Monday, December 19, 2005 | Here’s a test for those of you who are chewing on the idea of the city of San Diego building a big, beautiful new library downtown: Get on the phone and give Mel Katz, who chairs the city of San Diego’s Library Commission, a call. Say you oppose the proposal. Ask him to dissuade you.

Listen to him intently. Hang up.

Then remember why it feels weird to build a big, beautiful new main library at the same time the city is making its way through a wrenching financial crisis.

Remember the newly elected mayor talked quite a bit about the possibility that the city will enter bankruptcy and that he’s going to demand that city employees accept salary freezes in order to avoid it. In an atmosphere like that, recall that it seems ridiculous for a city in such financial trouble to embark on an ambitious project like this.

But then spend a moment wrestling with what Mel just told you. Because it’ll stick a bit. His desire for a new library is genuine and powerful. He communicates well his conviction that building a big, beautiful new library in the heart of this city is exactly what’s needed.
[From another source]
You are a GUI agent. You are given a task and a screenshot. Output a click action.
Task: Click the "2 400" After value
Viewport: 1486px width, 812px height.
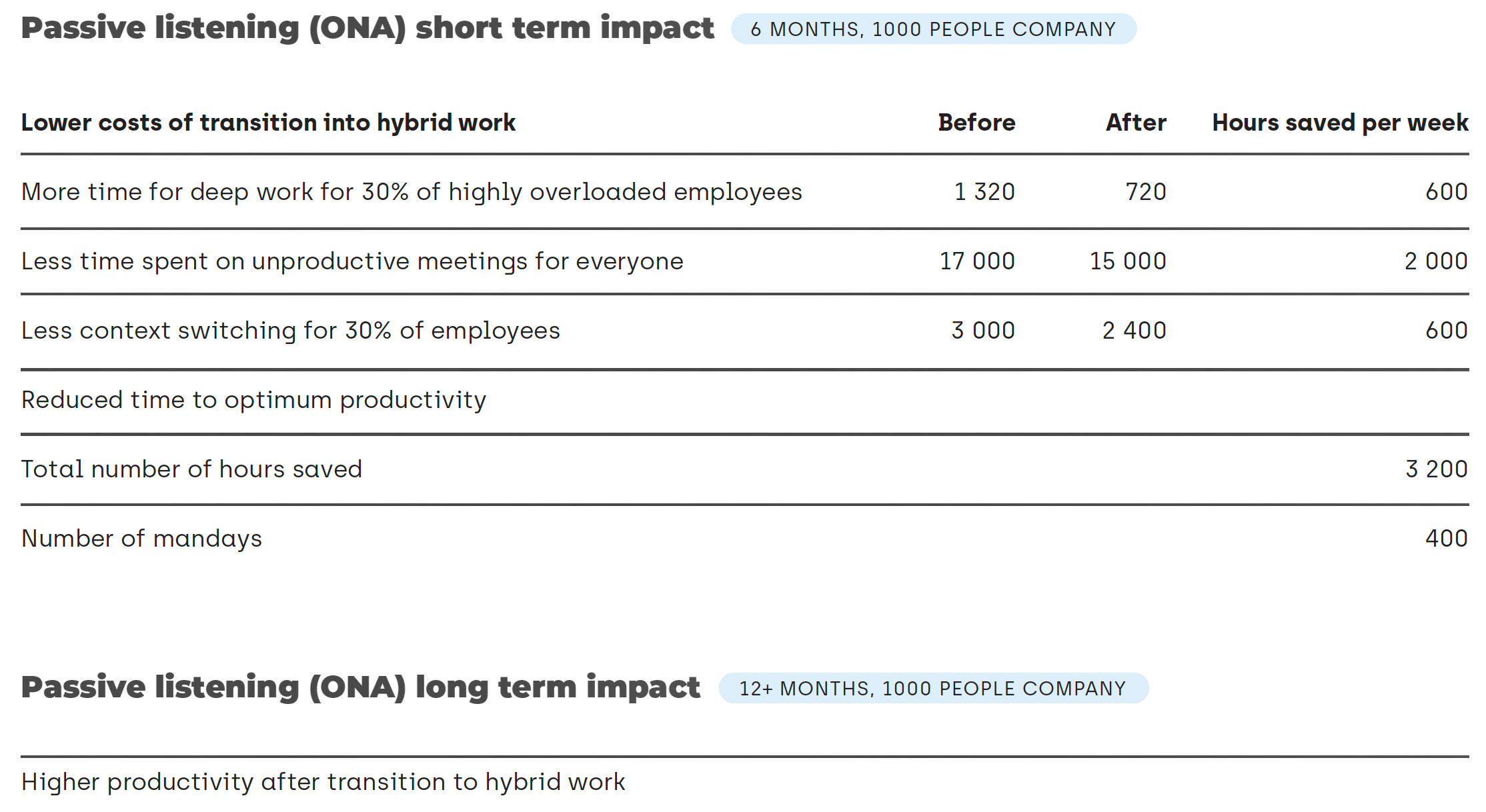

And he persuaded me that we need a new library.

Unfortunately, he didn’t persuade me that we can afford it.

Ask him about the cost to the city of this big, beautiful new main library and Mel will tell you something like this:

“If this is going to be a bonding issue, I would completely agree that this isn’t the time to do it – there are plenty of other more important infrastructure needs. But it really isn’t. The library does not compete with anything else the city needs,” Katz told me.

Really? OK, let’s hear him out.

The argument is simple. The city – led by Councilman Jim Madaffer – wants to build the $185-million library with $85 million in private donations, $20 million in grants from the state and $80 million from the Centre City Development Corporation.
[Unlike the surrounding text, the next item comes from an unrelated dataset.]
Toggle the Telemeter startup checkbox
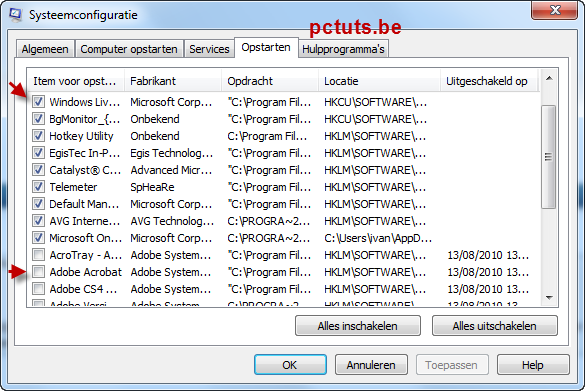The image size is (585, 391). coord(38,187)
As for operating the new library after it’s built, Madaffer is telling everyone that it will actually be cheaper to run the big, beautiful library than the 51-year-old dinosaur he is trying to replace.

That’s right. Building a new library is not only free, but it’s going to result in future savings.

In that case, maybe we should build two – get twice the savings.

In all seriousness, Katz is right. There are more important infrastructure needs that should not be delayed or obstructed by our civic focus on the library.

And he says it won’t. But I’m not convinced.

Simply put, the city has a long list of absolutely vital needs right now and this library will inevitably divert funds from those basic needs.

Take the $80 million that the Centre City Development Corp. is going to fork over for the project. Are there really no more important uses for that money right now? CCDC oversees the redevelopment of downtown – an area that now houses more than 30,000 people.

That’s far more people than were there 30 years ago when CCDC started, yet the city has done nothing to improve fire protection in the area. The fire department told The San Diego Daily Transcript‘s Kevin Christensen in November that it only had one ladder available to fight a fire in one of the new downtown high-rise condominium projects. Yet it’s the sale of those condos that have given CCDC such a flush bank account.

CCDC currently has plans to build two fire stations – both of which it hopes to have completed by 2010.

Why is it so crucial for construction to begin on a big, beautiful library right now but this serious lack of fire protection for residents downtown can wait four more years? In fact, the firefighters have been decrying the lack of fire stations downtown for some time, yet Madaffer accuses you of being “myopic” if you suggest the city has more important needs right now than a big, beautiful library.

And while it’s noble for Katz to say he wouldn’t support the library if it meant bonding or taxes, he might only mean he wouldn’t support the library if it meant bonding or taxes for the library.

For other projects, it’s a different story. CCDC hopes to fund the construction of the fire stations with the new revenue from the developer impact fees the agency passed last year. In other words, yes, Katz and Madaffer are correct that the city is not taxing anyone or bonding in order to build the library. But at the same time it writes checks to build the library, it’s raising fees to pay for the fire stations.

And those fees will not add up to be sufficient money for fire stations by 2010, so guess what CCDC and the city will do?

Issue bonds to build them.

Maybe it’s too simplistic to say that CCDC could take the money it’s giving to the library and use it to build fire stations. It could be so simplistic, in fact, that it’s “myopic.”

If so, maybe I can get CCDC to pay for my laser-eye surgery.

Faulconer?

There’s a side note to all of this that is interesting. Where do the two candidates – who hope to represent downtown on the City Council – stand on the library?

Democrat Lorena Gonzalez said she was “fully committed” to a new main library. She said the city could always downsize or change the project to make it affordable but that it must be built.

As for Republican Kevin Faulconer, he couldn’t be reached. His name recently disappeared from the list of board members who oversee the San Diego County Taxpayers Association. The association has been hostile to the idea of a new main library for years.

In fact, former association President April Boling recently wrote a letter to the editor of The San Diego Union-Tribune, a local newspaper, criticizing that paper’s recent assertion – much like Madaffer’s – that those who question the city’s library plans are “cynics who espouse a myopic view.” Boling wrote as a representative of the taxpayers association.

As for Faulconer, while the library isn’t mentioned on his campaign Web site, one thing is: the lack of fire protection for downtown San Diego.